Please give back every entry in full, word for word, but none of the pictures.

───── Given entries

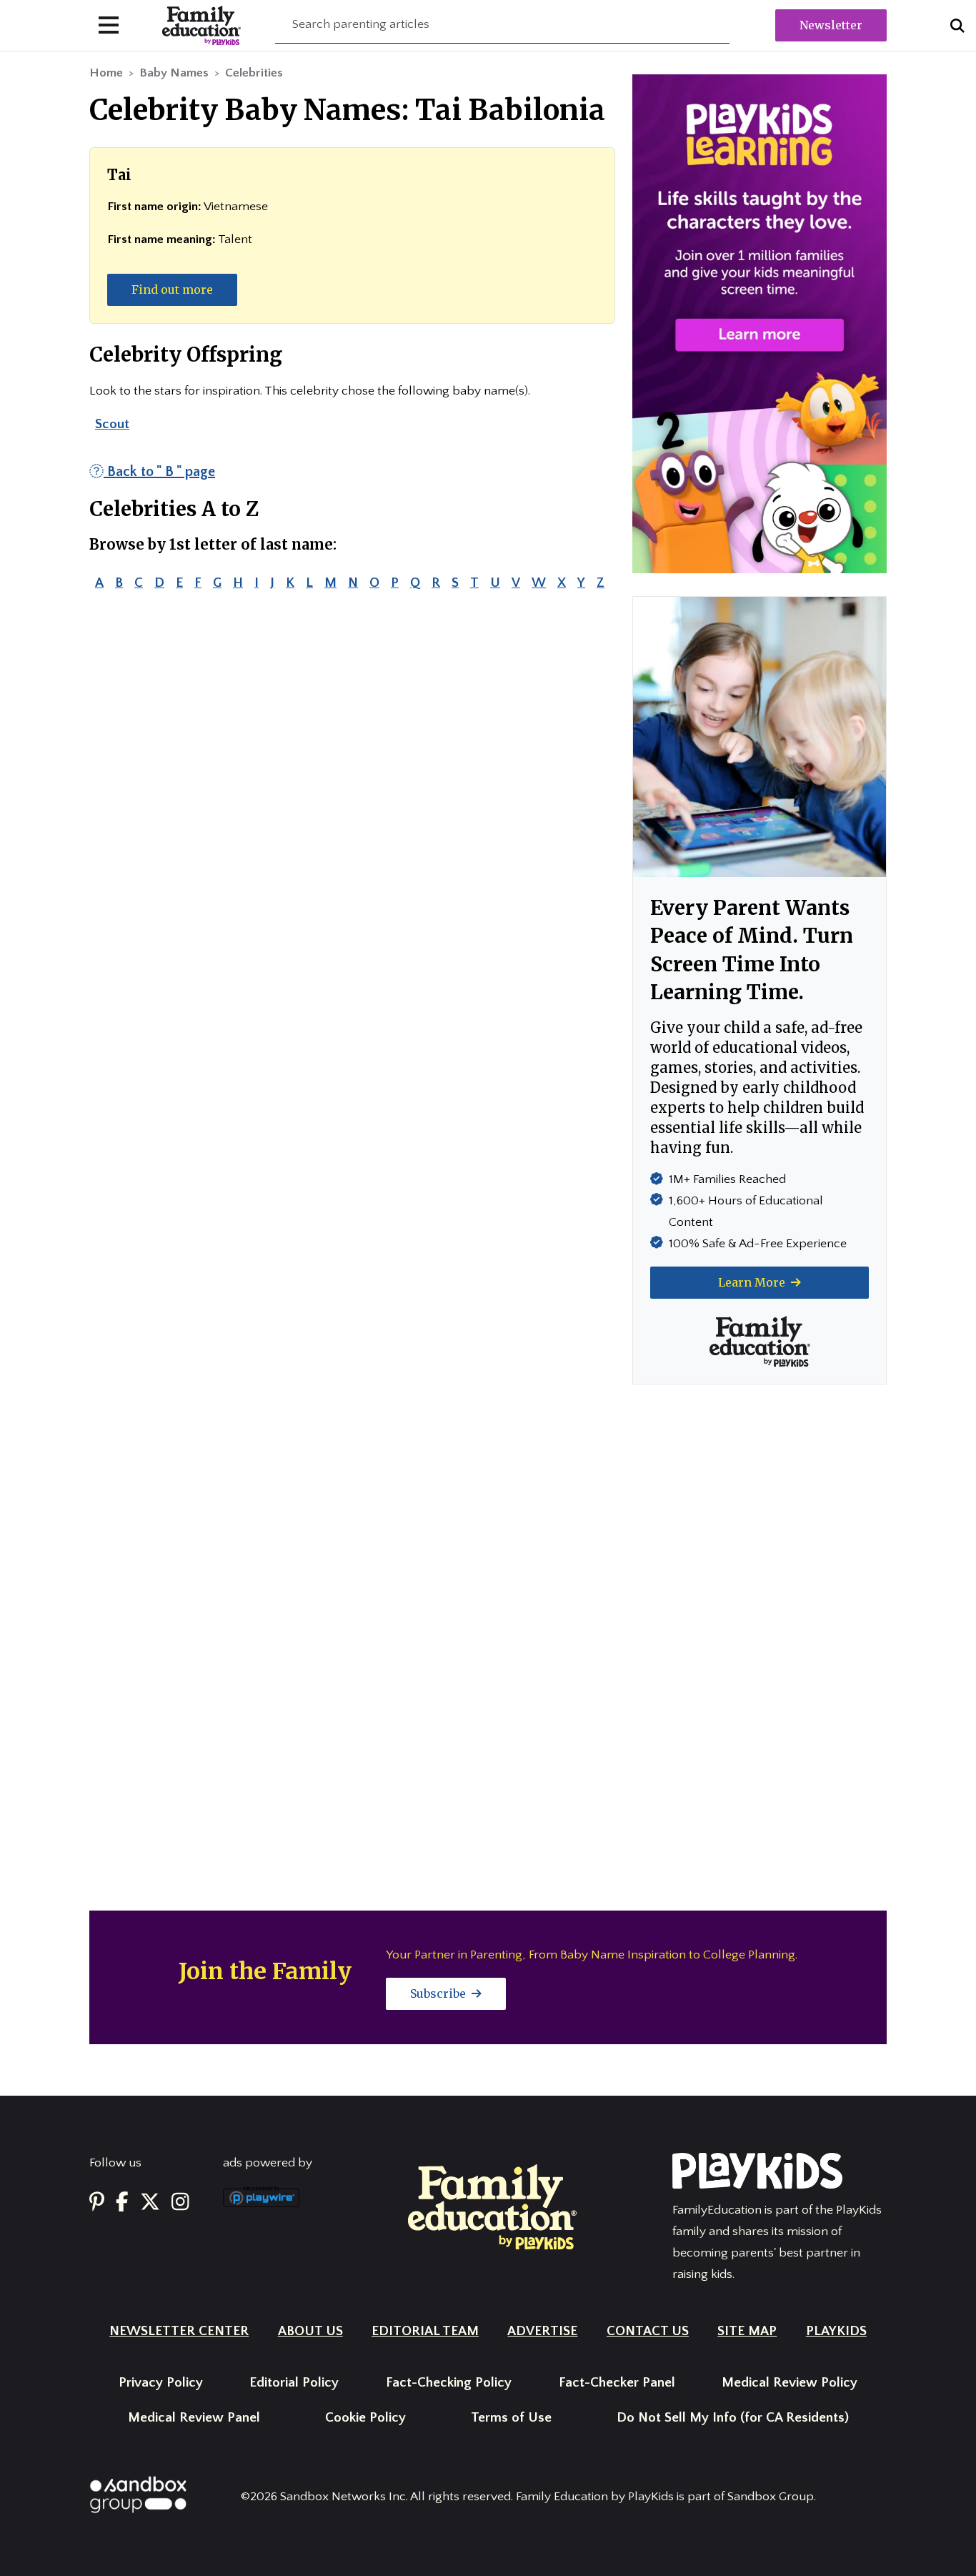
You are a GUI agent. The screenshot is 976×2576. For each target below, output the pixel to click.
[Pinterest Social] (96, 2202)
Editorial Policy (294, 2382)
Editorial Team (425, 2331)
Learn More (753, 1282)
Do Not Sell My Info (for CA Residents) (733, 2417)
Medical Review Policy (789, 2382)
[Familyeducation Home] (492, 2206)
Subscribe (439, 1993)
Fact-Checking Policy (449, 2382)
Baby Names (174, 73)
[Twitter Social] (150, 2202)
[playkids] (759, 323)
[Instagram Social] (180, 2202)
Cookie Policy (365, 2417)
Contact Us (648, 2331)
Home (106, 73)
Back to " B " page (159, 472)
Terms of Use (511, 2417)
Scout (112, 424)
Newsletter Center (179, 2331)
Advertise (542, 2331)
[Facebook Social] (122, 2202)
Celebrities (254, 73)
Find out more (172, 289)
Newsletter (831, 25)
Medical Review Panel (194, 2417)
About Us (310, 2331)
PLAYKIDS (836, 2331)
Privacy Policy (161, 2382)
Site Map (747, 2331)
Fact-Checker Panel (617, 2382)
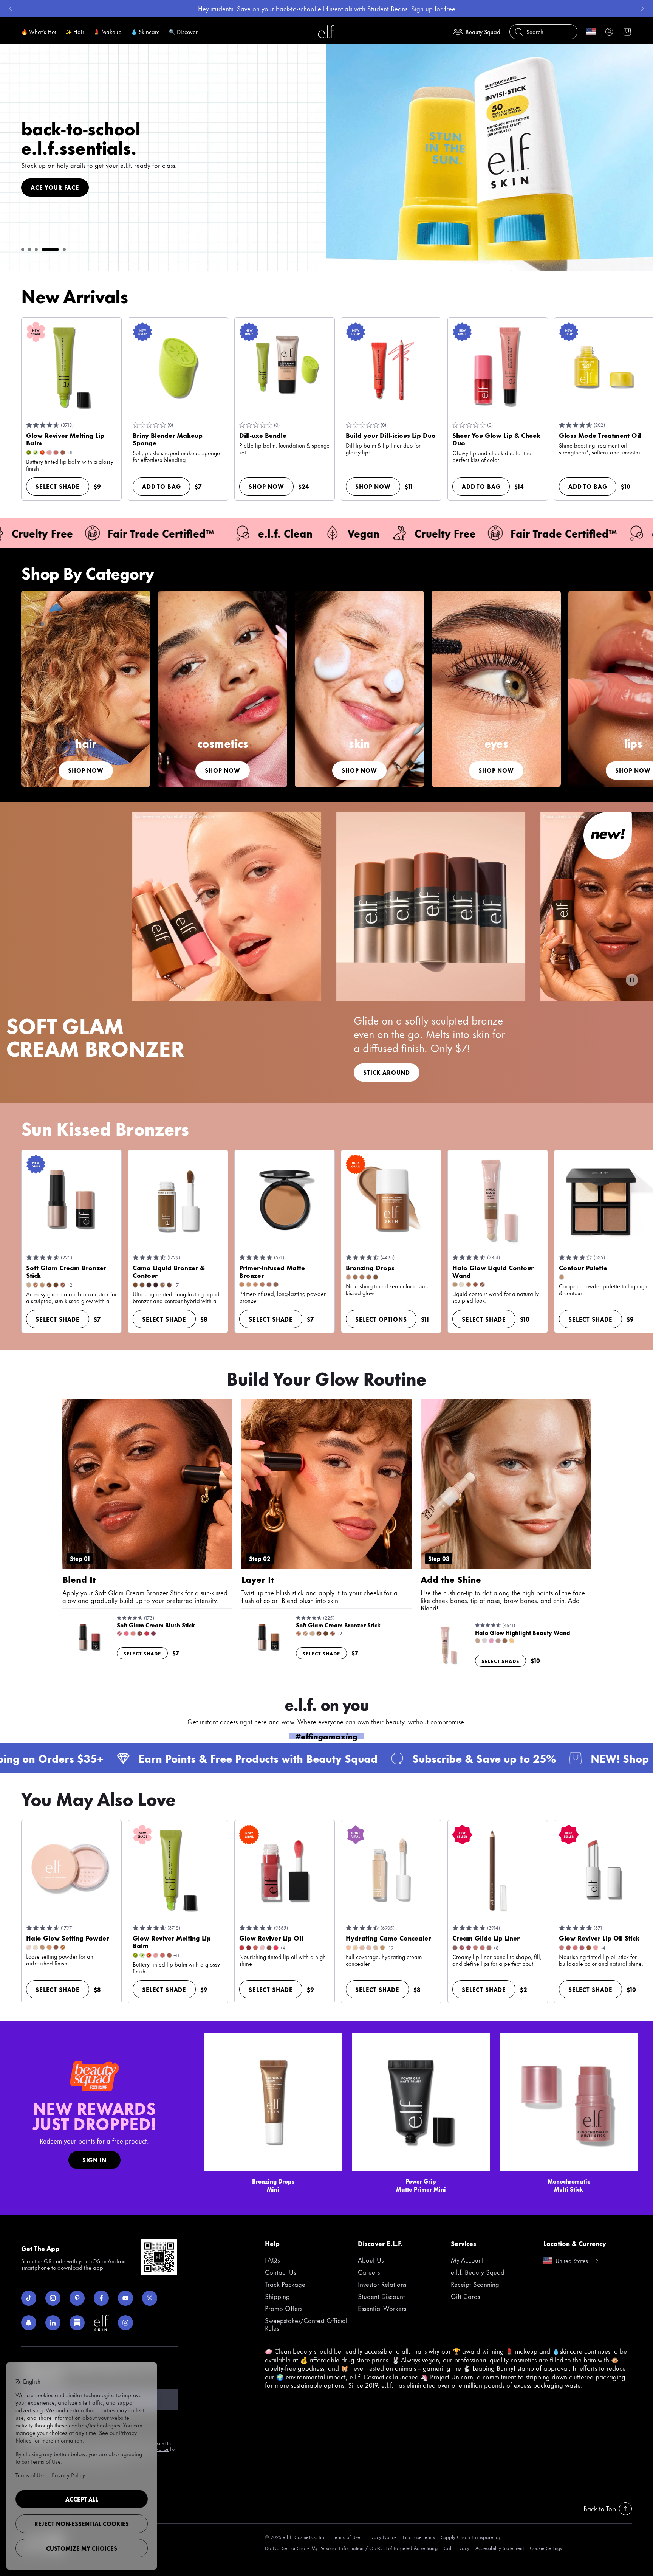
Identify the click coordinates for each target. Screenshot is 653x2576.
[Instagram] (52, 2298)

──────────

__The answer__
You are a GUI agent. The screenshot is 976×2576. For each target below, output the pixel to click.
[Pinterest Social] (96, 2202)
Editorial Policy (294, 2382)
Editorial Team (425, 2331)
Learn More (753, 1282)
Do Not Sell My Info (for CA Residents) (733, 2417)
Medical Review Policy (789, 2382)
[Familyeducation Home] (492, 2206)
Subscribe (439, 1993)
Fact-Checking Policy (449, 2382)
Baby Names (174, 73)
[Twitter Social] (150, 2202)
[playkids] (759, 323)
[Instagram Social] (180, 2202)
Cookie Policy (365, 2417)
Contact Us (648, 2331)
Home (106, 73)
Back to " B " page (159, 472)
Terms of Use (511, 2417)
Scout (112, 424)
Newsletter Center (179, 2331)
Advertise (542, 2331)
[Facebook Social] (122, 2202)
Celebrities (254, 73)
Find out more (172, 289)
Newsletter (831, 25)
Medical Review Panel (194, 2417)
About Us (310, 2331)
PLAYKIDS (836, 2331)
Privacy Policy (161, 2382)
Site Map (747, 2331)
Fact-Checker Panel (617, 2382)
Identify the click coordinates for each target. Screenshot is 653x2576.
[Instagram] (52, 2298)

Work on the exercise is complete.